O Informativo Conjuntural divulgado pela Emater/RS-Ascar na quinta-feira (31) apontou que as pastagens no Rio Grande do Sul seguem em recuperação parcial, com desempenho variado conforme a região e o tipo de forragem cultivada. A entidade informou que “nos campos nativos, houve redução da oferta de volumosos e perda de qualidade em razão do excesso de fibra e do baixo valor nutricional”. Por outro lado, áreas de campo nativo melhorado apresentam desenvolvimento suficiente para o pastejo.

Nas pastagens cultivadas, a semeadura tardia e as condições climáticas limitaram a oferta de forragem. No entanto, o avanço das temperaturas, maior luminosidade e o retorno da umidade ao solo vêm favorecendo gradualmente o crescimento das espécies de inverno, o que tem proporcionado melhor aproveitamento para os rebanhos.

Na região administrativa de Bagé, a Emater/RS-Ascar relatou que “as áreas de integração lavoura-pecuária foram utilizadas para pastejo em função de sua recuperação, favorecida pelas condições climáticas”. Em Caxias do Sul, o bom desenvolvimento das forrageiras permitiu o uso das áreas de trigo, aveia e azevém para alimentação dos animais.

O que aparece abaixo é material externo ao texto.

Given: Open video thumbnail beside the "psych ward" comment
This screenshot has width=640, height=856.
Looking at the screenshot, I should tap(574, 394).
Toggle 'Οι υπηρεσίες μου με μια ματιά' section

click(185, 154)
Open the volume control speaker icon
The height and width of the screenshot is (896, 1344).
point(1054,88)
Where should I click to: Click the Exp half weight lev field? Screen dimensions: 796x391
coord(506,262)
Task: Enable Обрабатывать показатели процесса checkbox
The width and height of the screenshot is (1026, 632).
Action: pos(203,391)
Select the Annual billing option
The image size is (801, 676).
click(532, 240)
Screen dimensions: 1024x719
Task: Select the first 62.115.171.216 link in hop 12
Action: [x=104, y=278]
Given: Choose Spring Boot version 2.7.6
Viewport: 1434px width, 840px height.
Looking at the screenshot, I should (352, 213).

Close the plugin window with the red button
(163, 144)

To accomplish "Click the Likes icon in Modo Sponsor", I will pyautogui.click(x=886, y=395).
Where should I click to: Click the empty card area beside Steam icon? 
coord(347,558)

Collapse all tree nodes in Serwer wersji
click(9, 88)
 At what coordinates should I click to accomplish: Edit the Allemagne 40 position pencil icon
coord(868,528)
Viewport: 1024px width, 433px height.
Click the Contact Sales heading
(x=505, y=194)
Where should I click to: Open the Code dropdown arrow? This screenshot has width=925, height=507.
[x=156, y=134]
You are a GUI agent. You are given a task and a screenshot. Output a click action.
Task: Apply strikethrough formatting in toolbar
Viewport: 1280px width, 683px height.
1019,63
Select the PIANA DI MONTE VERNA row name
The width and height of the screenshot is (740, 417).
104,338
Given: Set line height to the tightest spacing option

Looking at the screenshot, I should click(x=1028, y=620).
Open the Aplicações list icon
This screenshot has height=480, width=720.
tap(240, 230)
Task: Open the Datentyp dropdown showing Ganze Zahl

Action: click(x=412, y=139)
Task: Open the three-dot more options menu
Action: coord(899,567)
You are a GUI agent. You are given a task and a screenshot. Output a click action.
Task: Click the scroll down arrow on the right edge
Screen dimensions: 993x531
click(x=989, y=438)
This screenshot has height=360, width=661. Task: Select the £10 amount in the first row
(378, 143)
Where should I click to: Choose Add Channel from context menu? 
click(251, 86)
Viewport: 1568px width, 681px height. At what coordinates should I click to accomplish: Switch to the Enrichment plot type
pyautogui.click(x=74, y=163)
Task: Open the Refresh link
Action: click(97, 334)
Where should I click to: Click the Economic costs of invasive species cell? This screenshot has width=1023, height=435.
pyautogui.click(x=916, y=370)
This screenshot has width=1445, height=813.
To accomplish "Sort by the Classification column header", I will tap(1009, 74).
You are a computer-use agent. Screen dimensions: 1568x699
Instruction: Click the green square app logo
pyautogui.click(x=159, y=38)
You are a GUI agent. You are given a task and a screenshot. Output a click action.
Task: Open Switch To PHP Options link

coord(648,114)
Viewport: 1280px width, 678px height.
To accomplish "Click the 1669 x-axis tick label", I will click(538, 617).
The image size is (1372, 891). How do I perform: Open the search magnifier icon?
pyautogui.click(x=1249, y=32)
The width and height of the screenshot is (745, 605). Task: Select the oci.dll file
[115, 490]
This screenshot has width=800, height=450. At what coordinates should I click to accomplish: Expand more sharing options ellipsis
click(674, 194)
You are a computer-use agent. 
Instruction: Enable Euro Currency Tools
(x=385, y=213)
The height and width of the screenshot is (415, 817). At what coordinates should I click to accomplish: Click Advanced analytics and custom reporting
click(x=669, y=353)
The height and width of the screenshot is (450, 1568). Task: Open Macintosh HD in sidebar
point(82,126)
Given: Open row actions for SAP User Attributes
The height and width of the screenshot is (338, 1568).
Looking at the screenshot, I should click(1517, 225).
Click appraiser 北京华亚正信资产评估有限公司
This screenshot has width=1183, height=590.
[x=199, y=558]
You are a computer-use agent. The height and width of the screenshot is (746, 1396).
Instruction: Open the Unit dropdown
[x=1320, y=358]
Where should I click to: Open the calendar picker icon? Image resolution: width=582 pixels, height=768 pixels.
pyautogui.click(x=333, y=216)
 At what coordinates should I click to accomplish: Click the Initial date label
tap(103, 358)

Erechim também apresentou condições positivas. Conforme o boletim, “a umidade do solo e a maior incidência de luz solar beneficiaram o crescimento e a rebrota das pastagens hibernais”, resultando em melhor oferta de massa verde e lotação adequada nos piquetes.

Na região de Frederico Westphalen, as pastagens de inverno responderam bem à adubação química e ao uso de resíduos orgânicos, o que estimulou a rebrota. Já em Ijuí, o aumento da luminosidade e da temperatura impulsionou o crescimento das forrageiras anuais. Apesar das precipitações a partir de 23 de julho terem prejudicado a produção de feno e pré-secado, a rebrota foi favorecida pela retirada dos rebanhos das áreas mais degradadas.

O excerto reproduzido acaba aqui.